Yang’s Ames visit will be the same day as the last Democratic presidential debate before the Iowa caucuses, which is set to take place in Des Moines.  

Yang was not among the six candidates that qualified for the debate. 

Yang’s campaign chief Nick Ryan blamed the Democratic National Committee (DNC) for why Yang will not be on the debate stage. 

“If the DNC had only done their due diligence and commissioned polls in the early states, Andrew Yang would certainly be on the debate stage next week,” Ryan said in a press release.

Yang wrote a proposal letter to DNC chairman Tom Perez to commission new polls in early voting states. 

“It has been 38 days since a qualifying poll in Iowa, New Hampshire or Nevada was taken,” Yang said in his letter on Dec. 21. “As you know, big shifts can happen within short periods in this race, as we’ve already witnessed multiple times.”

The DNC denied Yang’s request to commission polls in Iowa, New Hampshire, Nevada and South Carolina by Jan. 10, instead asking polling outlets to conduct more surveys.

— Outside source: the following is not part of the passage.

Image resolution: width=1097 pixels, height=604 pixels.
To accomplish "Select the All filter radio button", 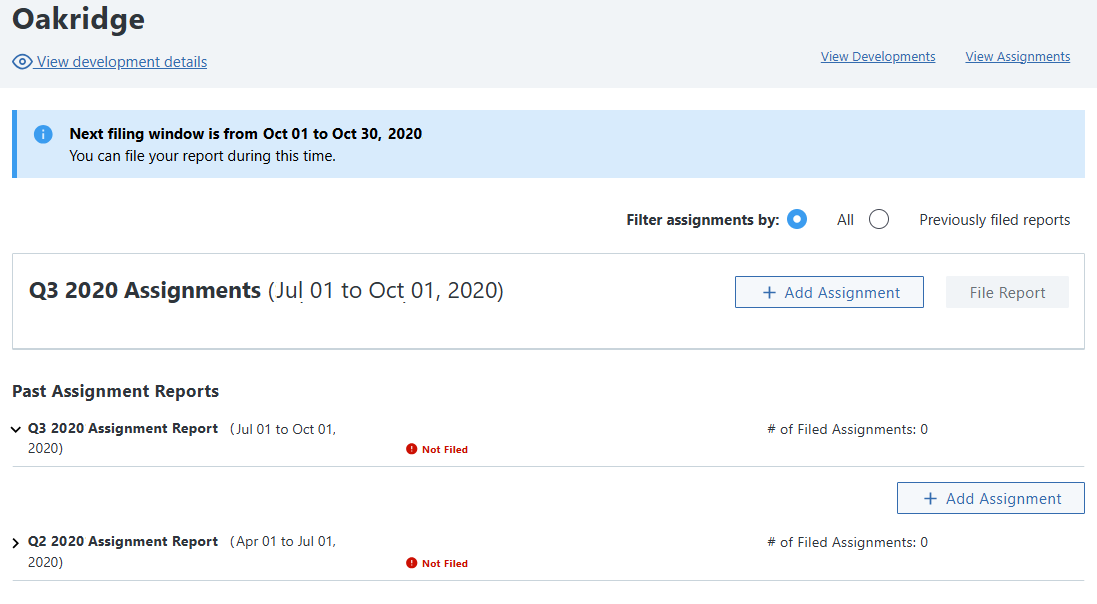I will click(797, 220).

While not qualifying for the debate, Yang’s campaign commissioned two polls with Patinkin Research Strategies and Myers Research in New Hampshire and Nevada. The polls showed that Yang has the support of five percent of likely Democratic voters in the states of New Hampshire and Nevada. 

Nationally, Yang is polling sixth at 3.5 percent, according to the RealClearPolitics polling average

In order to qualify for Tuesday’s debate, candidates must have 225,000 unique donors, as well as five percent or more support in at least four DNC-approved national or single-state polls in early voting states. 

In the latest Iowa Poll conducted by Selzer & Company for the Des Moines Register, CNN and Mediacom, Yang had the support of five percent of likely Iowa Democratic caucusgoers.

According to Yang’s recent press release, his campaign meets the 225,000 unique donors qualification with “400,000 donors and one million contributions.”